THE TASK: Show every line below where "Image" can be found.

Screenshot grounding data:
---

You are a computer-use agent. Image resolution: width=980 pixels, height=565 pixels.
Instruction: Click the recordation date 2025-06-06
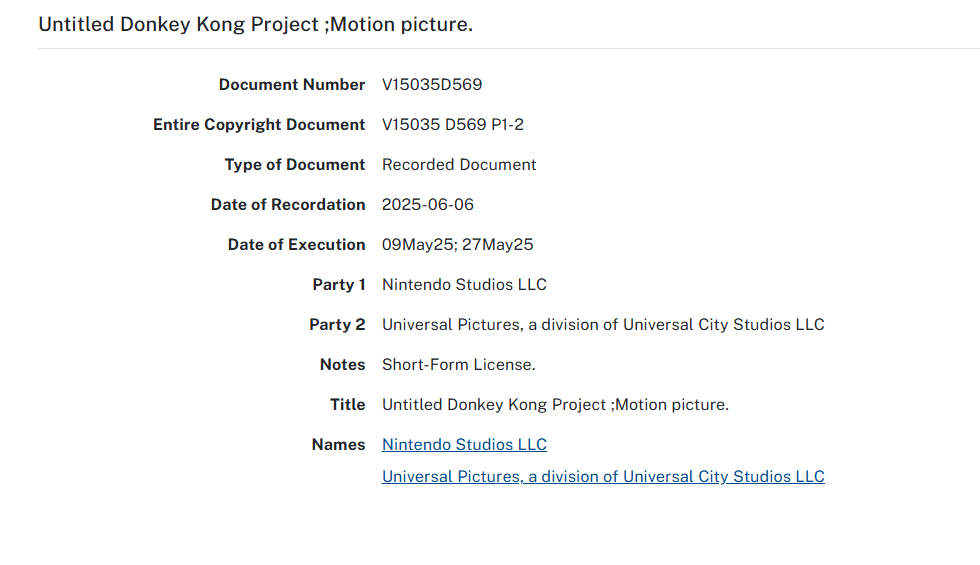click(428, 205)
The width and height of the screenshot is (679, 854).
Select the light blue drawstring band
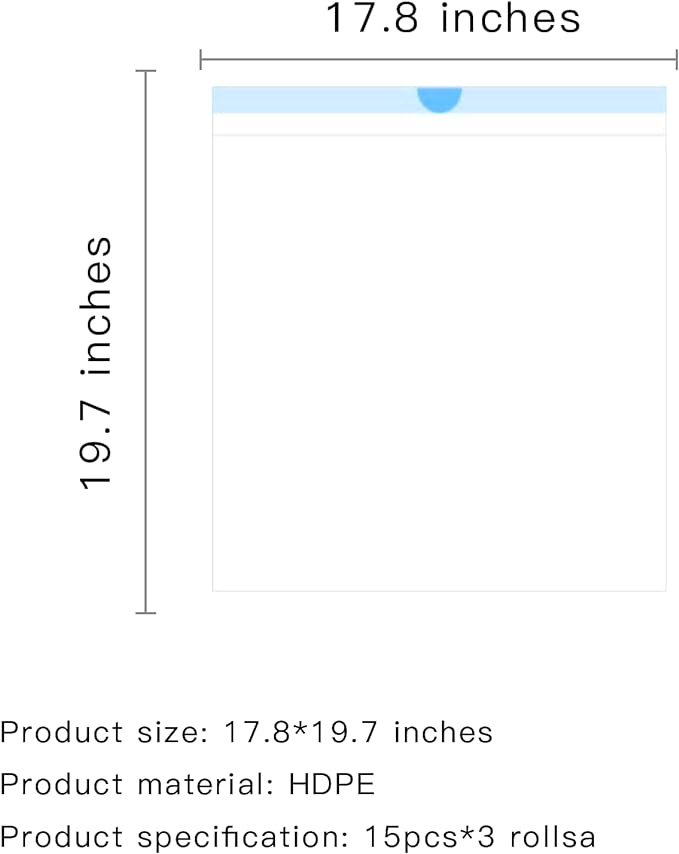point(439,100)
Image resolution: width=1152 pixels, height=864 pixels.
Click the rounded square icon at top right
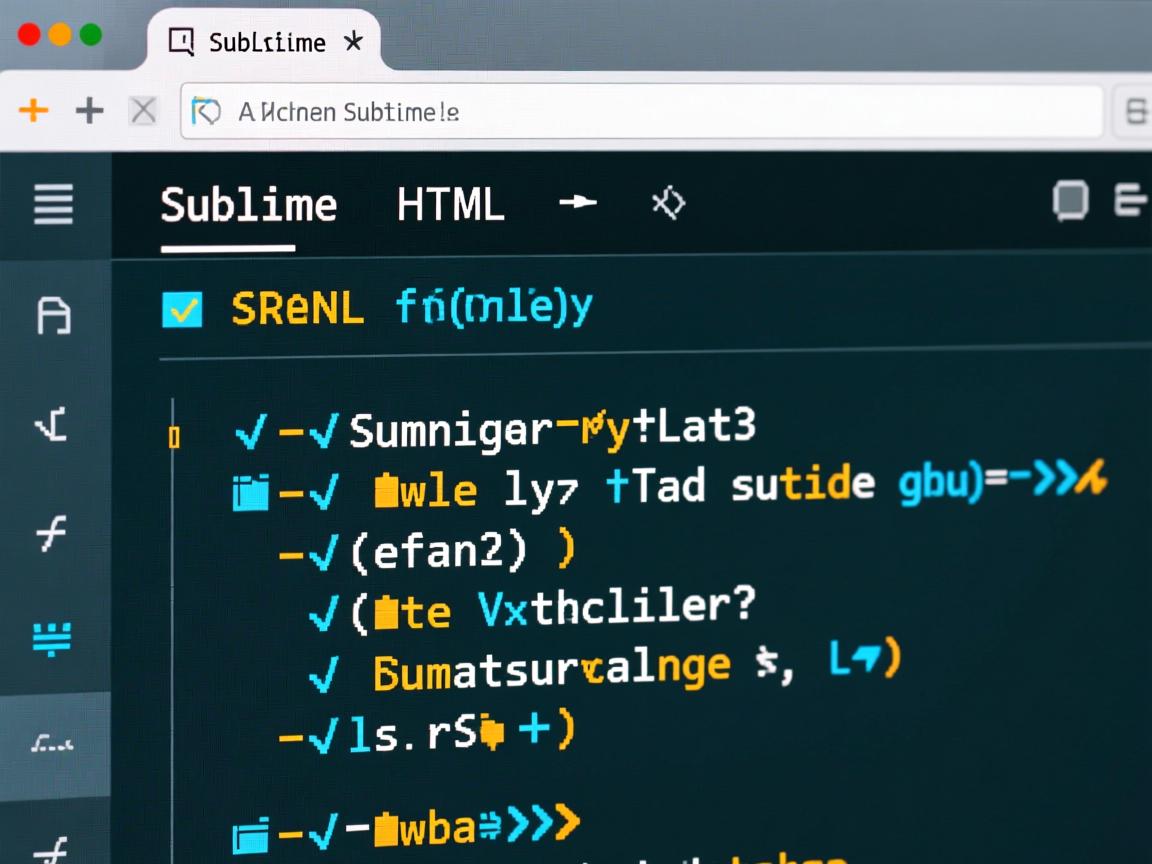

---

ANSWER SPACE:
You are a computer-use agent. Image resolution: width=980 pixels, height=565 pixels.
Image resolution: width=1152 pixels, height=864 pixels.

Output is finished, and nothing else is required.